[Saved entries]
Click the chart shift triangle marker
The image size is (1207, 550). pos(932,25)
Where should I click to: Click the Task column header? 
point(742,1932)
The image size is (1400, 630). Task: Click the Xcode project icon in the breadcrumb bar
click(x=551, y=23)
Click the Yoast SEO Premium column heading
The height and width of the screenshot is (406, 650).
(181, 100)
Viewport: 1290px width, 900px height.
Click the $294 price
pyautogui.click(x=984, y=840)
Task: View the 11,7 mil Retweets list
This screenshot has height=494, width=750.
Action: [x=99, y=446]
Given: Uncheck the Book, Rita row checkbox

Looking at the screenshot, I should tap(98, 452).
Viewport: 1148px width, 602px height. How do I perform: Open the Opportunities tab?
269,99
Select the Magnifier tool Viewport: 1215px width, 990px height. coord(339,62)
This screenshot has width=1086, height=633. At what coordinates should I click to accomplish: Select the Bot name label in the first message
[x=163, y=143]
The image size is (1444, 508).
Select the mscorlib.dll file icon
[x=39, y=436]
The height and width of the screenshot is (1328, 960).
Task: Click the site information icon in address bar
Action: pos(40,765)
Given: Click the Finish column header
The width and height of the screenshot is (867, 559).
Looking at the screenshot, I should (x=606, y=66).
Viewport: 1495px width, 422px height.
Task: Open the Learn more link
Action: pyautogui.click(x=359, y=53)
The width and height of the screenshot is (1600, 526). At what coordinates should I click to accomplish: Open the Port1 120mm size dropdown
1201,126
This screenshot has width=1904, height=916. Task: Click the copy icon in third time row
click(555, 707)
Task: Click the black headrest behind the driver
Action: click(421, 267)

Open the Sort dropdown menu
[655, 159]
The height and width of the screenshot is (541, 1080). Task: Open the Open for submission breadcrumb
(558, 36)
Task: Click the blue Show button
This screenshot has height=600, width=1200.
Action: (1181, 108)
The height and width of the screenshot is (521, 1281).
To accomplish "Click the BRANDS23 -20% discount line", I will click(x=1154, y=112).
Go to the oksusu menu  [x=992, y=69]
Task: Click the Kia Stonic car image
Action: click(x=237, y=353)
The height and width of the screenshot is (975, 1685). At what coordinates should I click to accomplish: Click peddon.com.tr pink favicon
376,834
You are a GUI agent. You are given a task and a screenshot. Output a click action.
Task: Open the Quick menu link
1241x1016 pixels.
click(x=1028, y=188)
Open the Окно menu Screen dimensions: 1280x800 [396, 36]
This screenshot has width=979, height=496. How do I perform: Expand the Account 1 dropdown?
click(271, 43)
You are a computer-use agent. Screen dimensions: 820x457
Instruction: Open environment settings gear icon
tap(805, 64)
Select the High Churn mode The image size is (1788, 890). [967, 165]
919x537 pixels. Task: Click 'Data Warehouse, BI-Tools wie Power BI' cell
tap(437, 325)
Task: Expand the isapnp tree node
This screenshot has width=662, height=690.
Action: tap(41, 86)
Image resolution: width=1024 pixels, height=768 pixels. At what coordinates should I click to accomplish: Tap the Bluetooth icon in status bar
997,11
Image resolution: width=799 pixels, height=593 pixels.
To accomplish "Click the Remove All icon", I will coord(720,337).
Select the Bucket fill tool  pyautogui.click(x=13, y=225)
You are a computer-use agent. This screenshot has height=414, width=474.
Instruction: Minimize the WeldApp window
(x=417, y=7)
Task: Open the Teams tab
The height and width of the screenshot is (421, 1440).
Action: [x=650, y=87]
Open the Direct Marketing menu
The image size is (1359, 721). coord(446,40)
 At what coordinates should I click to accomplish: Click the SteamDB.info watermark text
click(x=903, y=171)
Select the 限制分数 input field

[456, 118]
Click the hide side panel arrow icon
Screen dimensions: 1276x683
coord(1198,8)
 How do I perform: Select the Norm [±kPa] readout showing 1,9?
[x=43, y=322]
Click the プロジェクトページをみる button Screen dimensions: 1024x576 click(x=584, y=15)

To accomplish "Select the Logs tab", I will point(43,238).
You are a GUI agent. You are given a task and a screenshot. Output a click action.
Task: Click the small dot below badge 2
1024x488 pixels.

What the task asks: Retype exactly the lines from the one containing "Instruction: Minimize the WeldApp window" through the end of the data. Add nothing.

Completed exercise:
Instruction: Minimize the WeldApp window
(x=417, y=7)
Task: Open the Teams tab
The height and width of the screenshot is (421, 1440).
Action: [x=650, y=87]
Open the Direct Marketing menu
The image size is (1359, 721). coord(446,40)
 At what coordinates should I click to accomplish: Click the SteamDB.info watermark text
click(x=903, y=171)
Select the 限制分数 input field

[456, 118]
Click the hide side panel arrow icon
Screen dimensions: 1276x683
coord(1198,8)
 How do I perform: Select the Norm [±kPa] readout showing 1,9?
[x=43, y=322]
Click the プロジェクトページをみる button Screen dimensions: 1024x576 click(x=584, y=15)

To accomplish "Select the Logs tab", I will point(43,238).
You are a GUI agent. You are given a task and a screenshot. Output a click action.
Task: Click the small dot below badge 2
1024x488 pixels.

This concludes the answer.